The callback thread tries to continue from the broadcast point, but is now using memory that's been released, which results in memory corruption.
When the callback thread tries to return (above the level of my poor callback method), the program crashes (usually with a SIGSEGV, but I've seen SIGILL a couple of times).
I've tried a lot of different mechanisms to try to fix this, but none of them solve the problem. I still see occasional crashes.
EDIT: More details:
This is part of a massively multithreaded application, so creating a static Wait isn't practical.
I ran a test, creating Wait on the heap, and deliberately leaking the memory (i.e. the Wait objects are never deallocated), and that resulted in no crashes. So I'm sure it's a problem of Wait being deallocated too soon.
I've also tried a test with a sleep(5) after the unlock in wait, and that also produced no crashes. I hate to rely on a kludge like that though.
EDIT: ThirdParty details:
I didn't think this was relevant at first, but the more I think about it, the more I think it's the real problem:
The thirdparty stuff I mentioned, and why I have no control over the thread: this is using CORBA.
So, it's possible that CORBA is holding onto a reference to my object longer than intended.
Yes, I believe that what you're describing is happening (race condition on deallocate). One quick way to fix this is to create a static instance of Wait, one that won't get destroyed. This will work as long as you don't need to have more than one waiter at the same time.
You will also permanently use that memory, it will not deallocate. But it doesn't look like that's too bad.
The main issue is that it's hard to coordinate lifetimes of your thread communication constructs between threads: you will always need at least one leftover communication construct to communicate when it is safe to destroy (at least in languages without garbage collection, like C++).
EDIT:
See comments for some ideas about refcounting with a global mutex.
To the best of my knowledge there's no portable way to directly ask a thread if its done running (i.e. no pthread_ function). What you are doing is the right way to do it, at least as far as having a condition that you signal. If you are seeing crashes that you are sure are due to the Wait object is being deallocated when the thread that creates it quits (and not some other subtle locking issue -- all too common), the issue is that you need to make sure the Wait isn't being deallocated, by managing from a thread other than the one that does the notification. Put it in global memory or dynamically allocate it and share it with that thread. Most simply don't have the thread being waited on own the memory for the Wait, have the thread doing the waiting own it.
Are you initializing and destroying the mutex and condition var properly?
Wait::Wait()
{
pthread_mutex_init(&m_mutex, NULL);
pthread_cond_init(&m_cond, NULL);
m_done = false;
}
Wait::~Wait()
{
assert(m_done);
pthread_mutex_destroy(&m_mutex);
pthread_cond_destroy(&m_cond);
}
Make sure that you aren't prematurely destroying the Wait object -- if it gets destroyed in one thread while the other thread still needs it, you'll get a race condition that will likely result in a segfault.
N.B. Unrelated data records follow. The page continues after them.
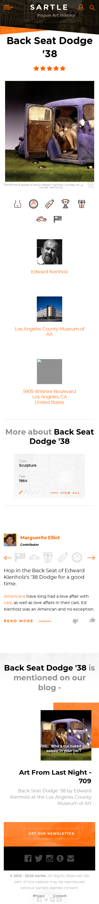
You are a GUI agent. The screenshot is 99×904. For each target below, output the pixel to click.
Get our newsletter (51, 833)
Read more (19, 621)
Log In (82, 7)
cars (8, 603)
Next (90, 557)
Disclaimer (11, 185)
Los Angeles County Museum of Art (49, 332)
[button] (49, 131)
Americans (14, 596)
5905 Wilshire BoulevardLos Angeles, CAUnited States (49, 397)
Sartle (49, 7)
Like (92, 619)
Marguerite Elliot (40, 537)
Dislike (75, 621)
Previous (9, 557)
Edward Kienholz (49, 272)
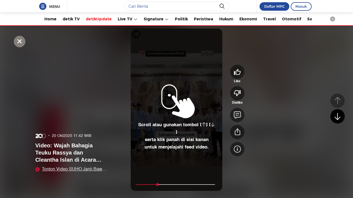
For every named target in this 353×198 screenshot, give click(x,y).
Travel (269, 19)
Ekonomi (248, 19)
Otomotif (291, 19)
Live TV (125, 19)
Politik (181, 19)
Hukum (226, 19)
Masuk (301, 6)
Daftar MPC (274, 6)
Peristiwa (203, 19)
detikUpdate (99, 19)
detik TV (71, 19)
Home (50, 19)
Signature (154, 19)
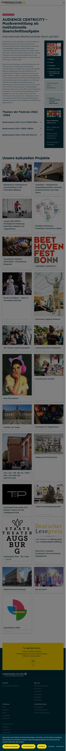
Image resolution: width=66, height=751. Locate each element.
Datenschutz (60, 746)
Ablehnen (42, 746)
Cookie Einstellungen (11, 746)
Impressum (51, 746)
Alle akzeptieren (28, 746)
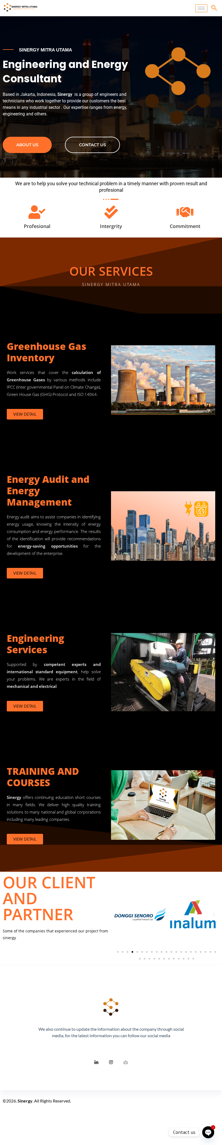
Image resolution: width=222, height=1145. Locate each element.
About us (27, 144)
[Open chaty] (208, 1132)
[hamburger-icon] (201, 8)
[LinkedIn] (96, 1061)
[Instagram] (111, 1061)
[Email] (125, 1061)
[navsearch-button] (214, 8)
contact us (92, 144)
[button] (119, 914)
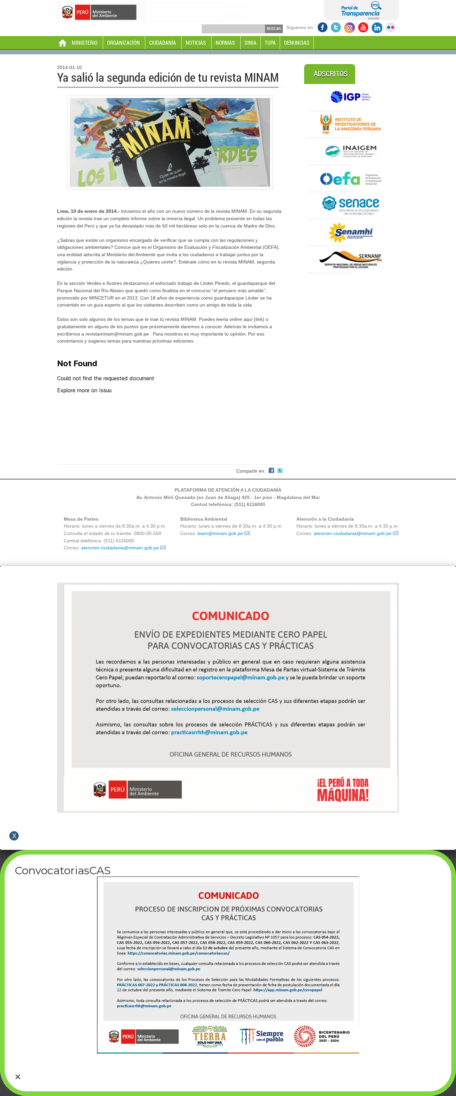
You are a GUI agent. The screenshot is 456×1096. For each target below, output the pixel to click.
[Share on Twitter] (280, 471)
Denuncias (296, 42)
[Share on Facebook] (271, 471)
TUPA (270, 42)
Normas (225, 42)
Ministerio (84, 42)
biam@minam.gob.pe (220, 533)
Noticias (196, 42)
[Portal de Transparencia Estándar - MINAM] (361, 18)
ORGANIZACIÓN (123, 42)
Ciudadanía (162, 42)
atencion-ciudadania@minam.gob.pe (120, 547)
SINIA (250, 42)
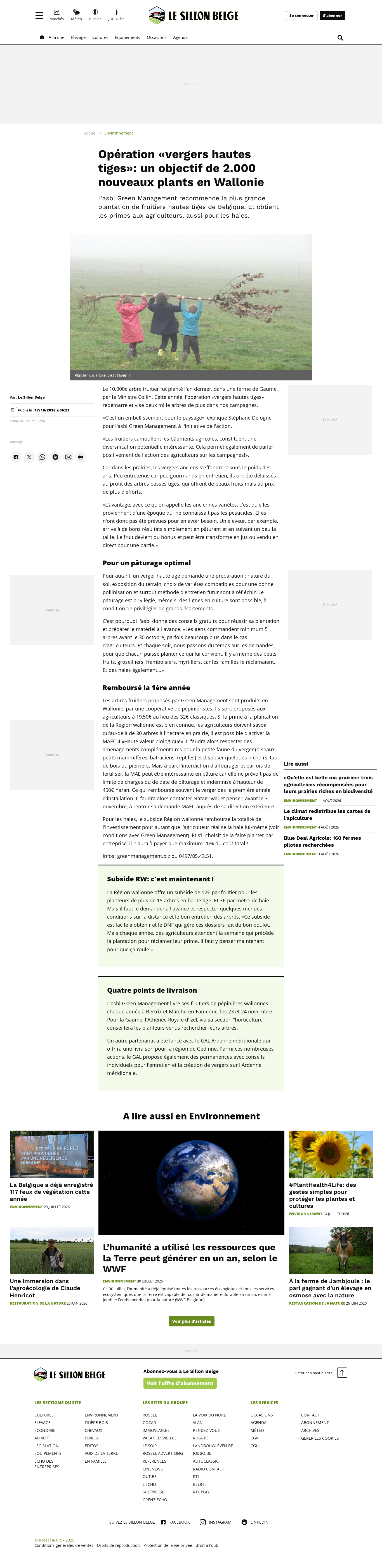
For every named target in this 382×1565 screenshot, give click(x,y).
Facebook (179, 1522)
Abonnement (315, 1422)
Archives (310, 1430)
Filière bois (96, 1422)
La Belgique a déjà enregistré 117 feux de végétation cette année (51, 1191)
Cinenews (153, 1469)
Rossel (150, 1415)
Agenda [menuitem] (180, 37)
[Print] (81, 457)
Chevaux (93, 1430)
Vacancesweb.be (160, 1438)
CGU (255, 1445)
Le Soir (150, 1445)
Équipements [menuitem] (127, 37)
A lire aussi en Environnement (191, 1116)
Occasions (262, 1415)
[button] (39, 15)
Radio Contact (208, 1469)
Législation (46, 1445)
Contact (310, 1415)
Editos (91, 1445)
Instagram (220, 1522)
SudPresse (153, 1492)
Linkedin (259, 1522)
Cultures (44, 1415)
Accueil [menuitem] (91, 133)
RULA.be (201, 1438)
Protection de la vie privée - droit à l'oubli (182, 1545)
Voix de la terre (101, 1453)
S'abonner (332, 15)
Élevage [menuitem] (78, 37)
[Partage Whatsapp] (42, 457)
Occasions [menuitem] (156, 37)
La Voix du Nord (210, 1415)
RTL (196, 1476)
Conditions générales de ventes (63, 1545)
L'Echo (149, 1484)
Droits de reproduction (118, 1545)
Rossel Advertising (163, 1453)
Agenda (259, 1422)
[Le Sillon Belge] (193, 15)
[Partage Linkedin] (55, 457)
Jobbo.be (202, 1453)
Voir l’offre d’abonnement (180, 1383)
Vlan (198, 1422)
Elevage (42, 1422)
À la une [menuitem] (56, 37)
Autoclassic (206, 1461)
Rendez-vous (206, 1430)
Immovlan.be (156, 1430)
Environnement (300, 800)
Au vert (42, 1438)
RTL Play (201, 1492)
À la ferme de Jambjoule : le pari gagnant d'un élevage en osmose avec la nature (330, 1287)
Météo (257, 1430)
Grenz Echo (155, 1499)
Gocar (149, 1422)
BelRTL (199, 1484)
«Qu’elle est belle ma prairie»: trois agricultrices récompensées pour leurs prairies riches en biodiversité (328, 784)
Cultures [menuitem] (100, 37)
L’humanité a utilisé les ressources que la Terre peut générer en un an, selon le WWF (190, 1258)
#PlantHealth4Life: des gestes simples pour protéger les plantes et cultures (322, 1195)
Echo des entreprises (46, 1463)
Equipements (48, 1453)
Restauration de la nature (38, 1303)
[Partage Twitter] (29, 457)
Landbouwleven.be (213, 1445)
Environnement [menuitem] (118, 133)
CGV (254, 1438)
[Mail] (68, 457)
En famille (96, 1461)
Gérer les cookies (320, 1438)
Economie (44, 1430)
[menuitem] (57, 15)
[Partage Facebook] (16, 457)
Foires (91, 1438)
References (154, 1461)
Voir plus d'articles (191, 1321)
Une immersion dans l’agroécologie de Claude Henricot (45, 1287)
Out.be (150, 1476)
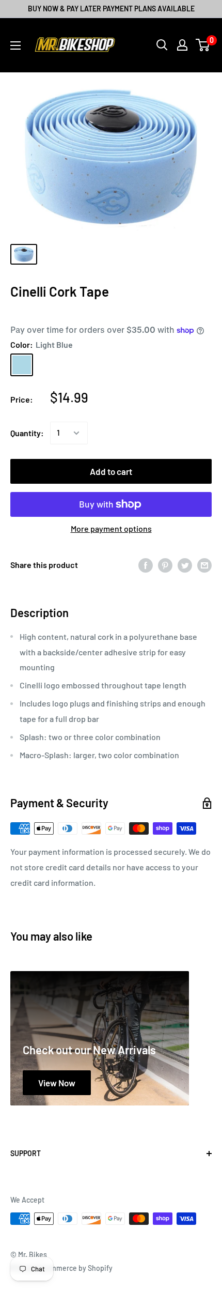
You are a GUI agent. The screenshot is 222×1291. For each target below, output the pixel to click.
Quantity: (27, 433)
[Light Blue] (21, 365)
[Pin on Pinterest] (165, 565)
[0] (203, 45)
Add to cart (111, 471)
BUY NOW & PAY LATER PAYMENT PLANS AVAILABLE (111, 8)
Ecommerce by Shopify (75, 1268)
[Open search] (162, 45)
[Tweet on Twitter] (185, 565)
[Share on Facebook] (145, 565)
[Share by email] (204, 565)
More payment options (111, 528)
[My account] (182, 45)
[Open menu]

I'd recommend making it a global static variable that gets constructed on program initialization (before main()) and gets destroyed on program exit.
If your assumption is correct then third party module appears to be buggy and you need to come up with some kind of hack to make your application work.
Static Wait is not feasible. How about Wait pool (it even may grow on demand)? Is you application using thread pool to run?
Although there will still be a chance that same Wait will be reused while third party module is still using it. But you can minimize such chance by properly queing vacant Waits in your pool.
Disclaimer: I am in no way an expert in thread safety, so consider this post as a suggestion from a layman.